*Data excerpts*
-------------------------

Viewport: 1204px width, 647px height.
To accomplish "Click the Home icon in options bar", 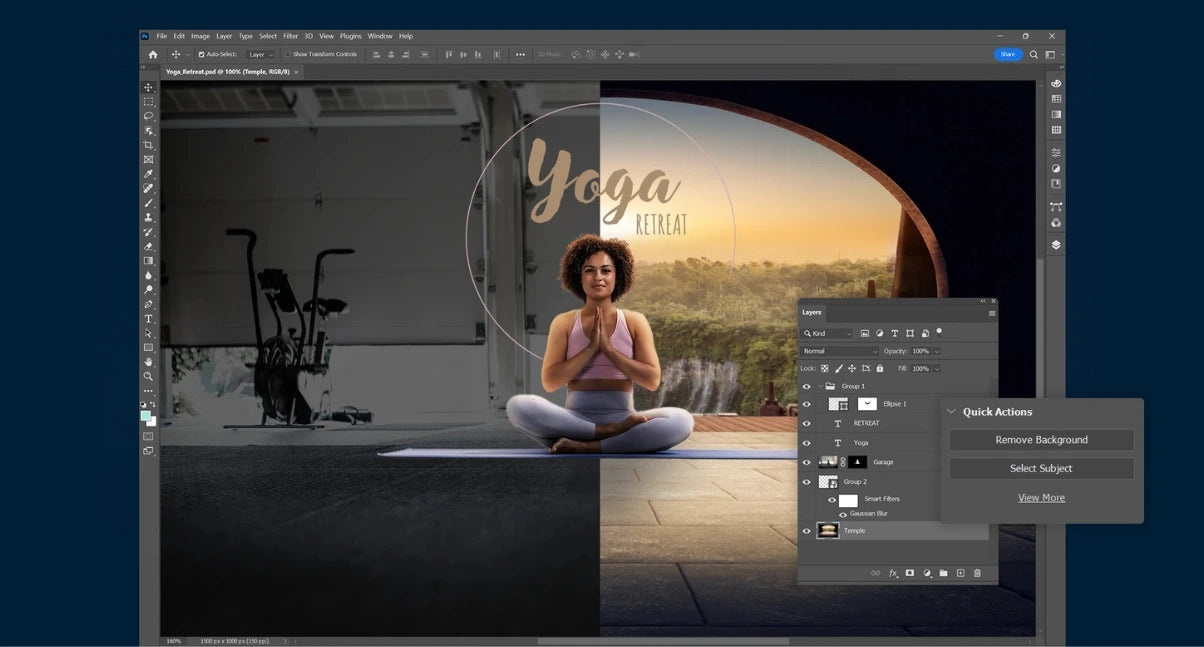I will [153, 54].
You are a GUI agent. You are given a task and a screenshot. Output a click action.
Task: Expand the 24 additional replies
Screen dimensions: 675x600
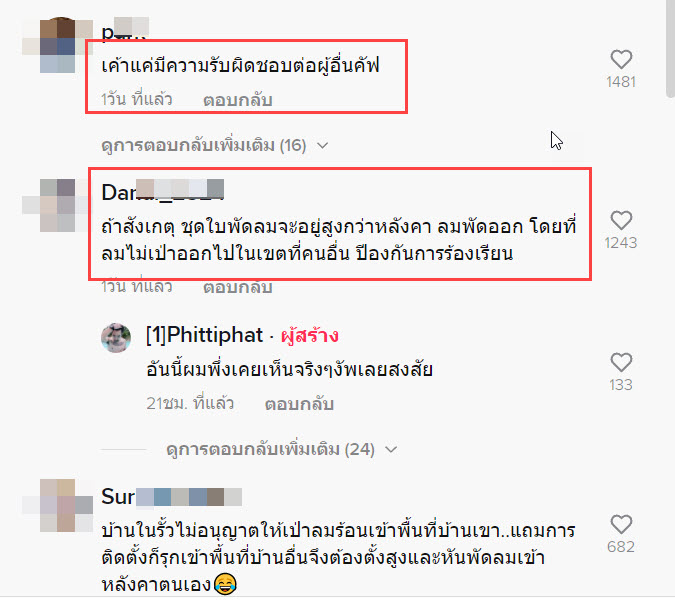tap(270, 449)
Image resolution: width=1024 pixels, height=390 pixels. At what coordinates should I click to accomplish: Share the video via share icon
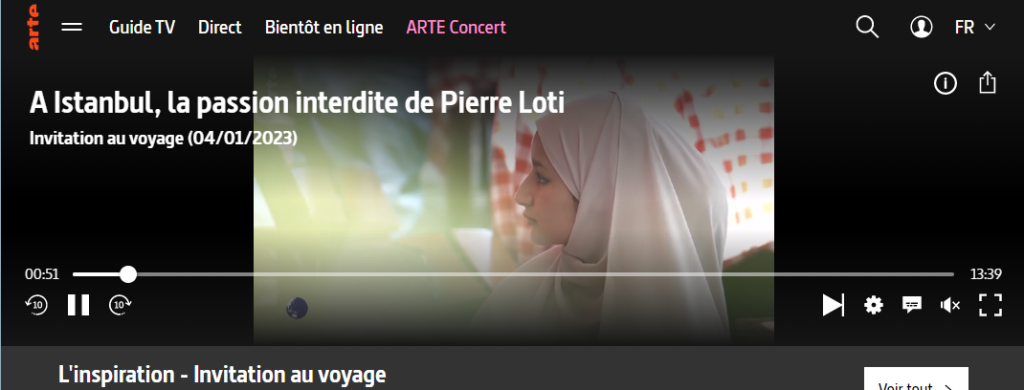click(987, 83)
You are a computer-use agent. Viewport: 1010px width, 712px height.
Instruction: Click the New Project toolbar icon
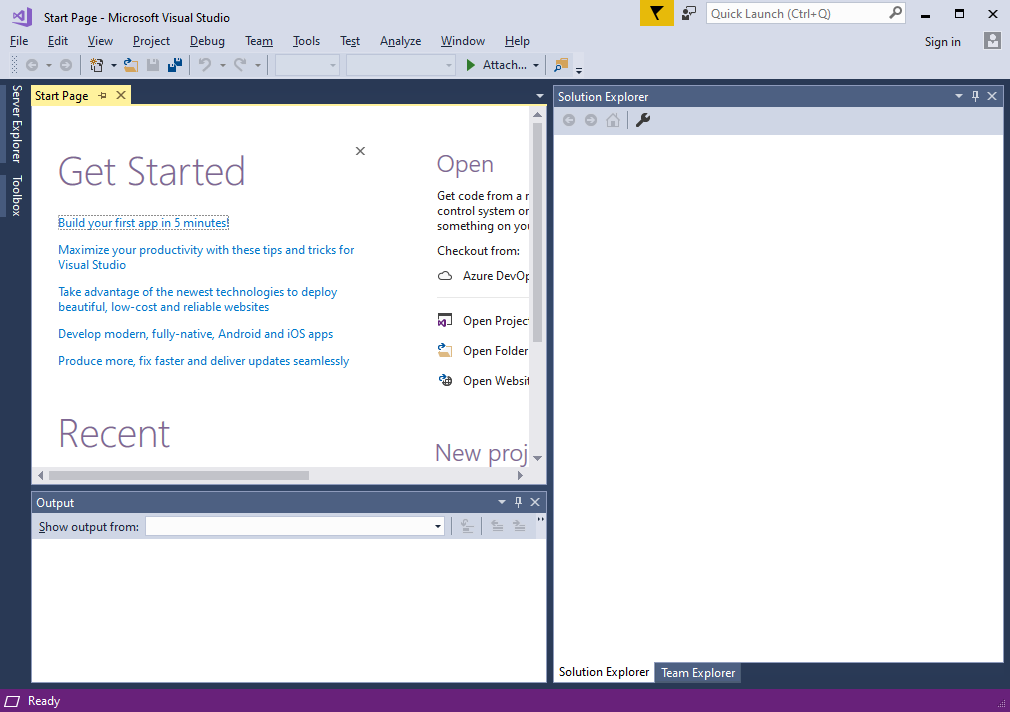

-------------------------

*Your objective*
Please copy out the rows word for word, starting with the line containing "Image resolution: width=1024" and continuing through the end of the rows, without any of the pictures.

*Expected answer*
Image resolution: width=1024 pixels, height=390 pixels. At what coordinates should I click to accomplish: Share the video via share icon
click(987, 83)
You are a computer-use agent. Viewport: 1010px width, 712px height.
Instruction: Click the New Project toolbar icon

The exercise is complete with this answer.